Dr. David Andow, a Distinguished McKnight University Professor in the Department of Entomology, University of Minnesota, was elected as Fellow in 2019. He is internationally known for his research on insect population and community ecology, risk assessment of invasive species and genetic engineering, and management of resistance in insects.

Professor Andow was born in Ohio and attended Brown University, majoring in biology (Sc.B., magna cum laude). He obtained his Ph.D. in ecology and evolution at Cornell University (1982) under the direction of David Pimentel and Simon Levin, investigating the ecological mechanisms affecting insect response to vegetational diversity. He then received a National Science Foundation postdoc to study rice insects with Keizi Kiritani at the National Institute of Agro-Environmental Sciences in Tsukuba, Japan. Following this, he had a short postdoc at Cornell reviewing the environmental risks of genetic engineering. He took his present position in 1984 and serves on the graduate faculties of entomology, ecology, conservation biology, sustainable agriculture, and natural resource policy and management.

Andow's research in insect ecology is diverse. His 1991 review on arthropod response to vegetational diversity has received over 1,600 citations and remains actively cited today. His work to extend the diffusion model for the spread of invasive species opened up basic and applied research to model and manage invasive species.
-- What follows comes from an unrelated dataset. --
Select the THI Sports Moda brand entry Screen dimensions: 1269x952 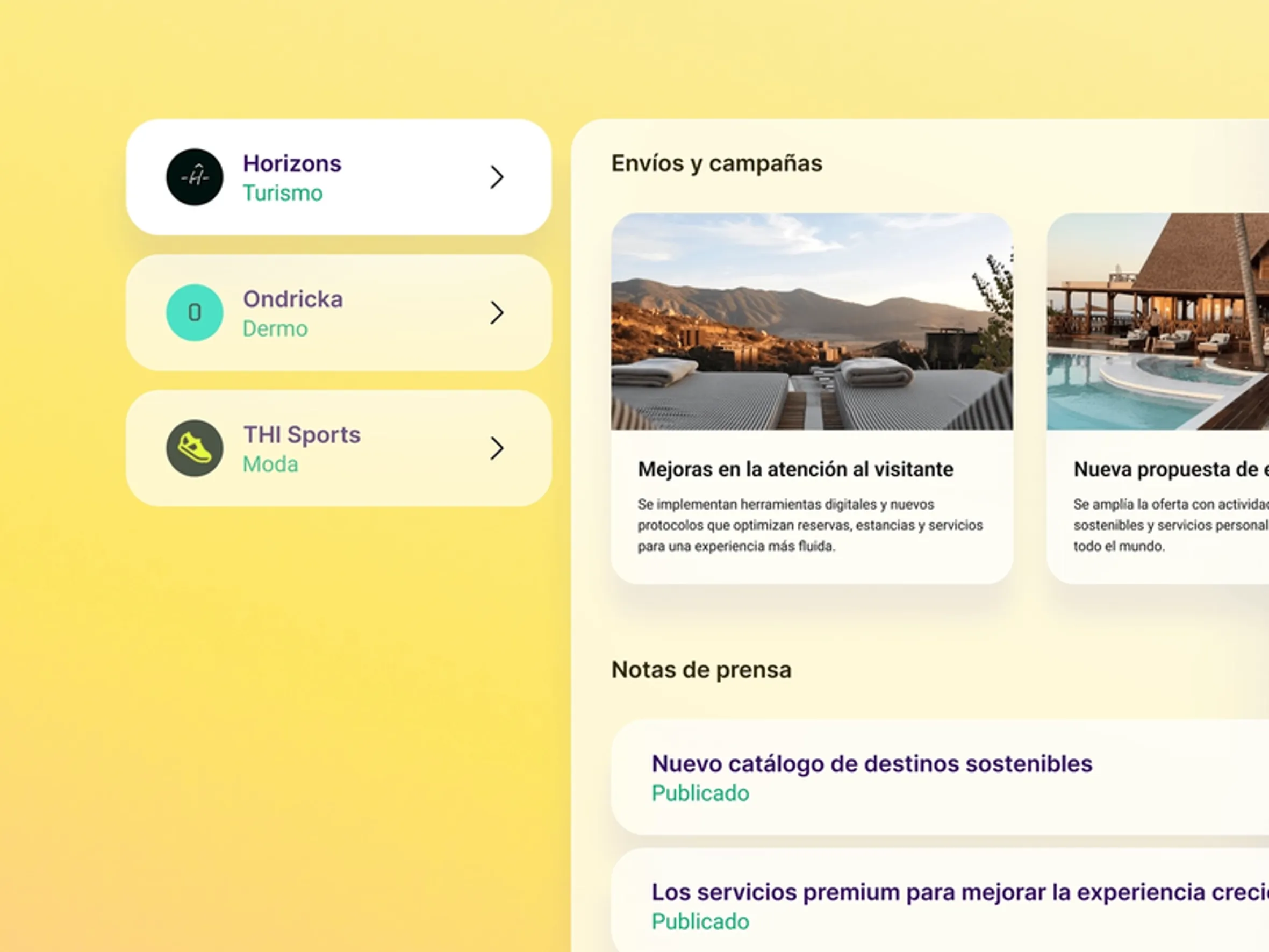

His modelling work and reviews have influenced efforts to design and implement effective insect resistance management, and the F2 screen, which estimates resistance allele frequencies for recessive and nearly recessive resistance in natural populations, has been used worldwide. His publications in sustainable agriculture have supported the view that SA systems are highly integrated and insects play critically important roles. He led the early efforts to develop and implement the recovery of the federally endangered Karner blue butterfly, and he has published extensively on environmental risks of genetically engineered organisms and the ecology of natural enemies, especially coccinellids and Trichogramma wasps. More recently, he has worked on the landscape ecology of pentatomids as well as on the use of next-generation sequencing to understand food web structure.

Andow has published more than 193 peer-reviewed scientific papers and 92 book chapters, edited 13 books, co-authored seven consensus reports for national and international organizations, and given 242 invited presentations. He has graduated seven M.Sc. and 10 Ph.D. students and mentored nine postdoctoral/visiting scientists. He was the King/Chavez/Parks Visiting Professor at the University of Michigan, and he won the Best Publication in Landscape Ecology from the International Association for Landscape Ecology. He was an OECD Fellow, a McMaster Fellow, a Japanese Society for the Advancement of Science Fellow, and a Bellagio Center Fellow. He has consulted for the Pontifical Council for Justice and Peace (Vatican), World Trade Organization, World Health Organization, European Food Safety Authority, Ministry of Agriculture, Forestry and Fisheries (Japan), U.S. National Academy of Sciences, USDA, and US-EPA.

His son Lucas is a double major in comparative literature and Portuguese at the University of Minnesota, and his wife Debora is a research scientist in molecular entomology at the Brazilian Agricultural Research Corporation.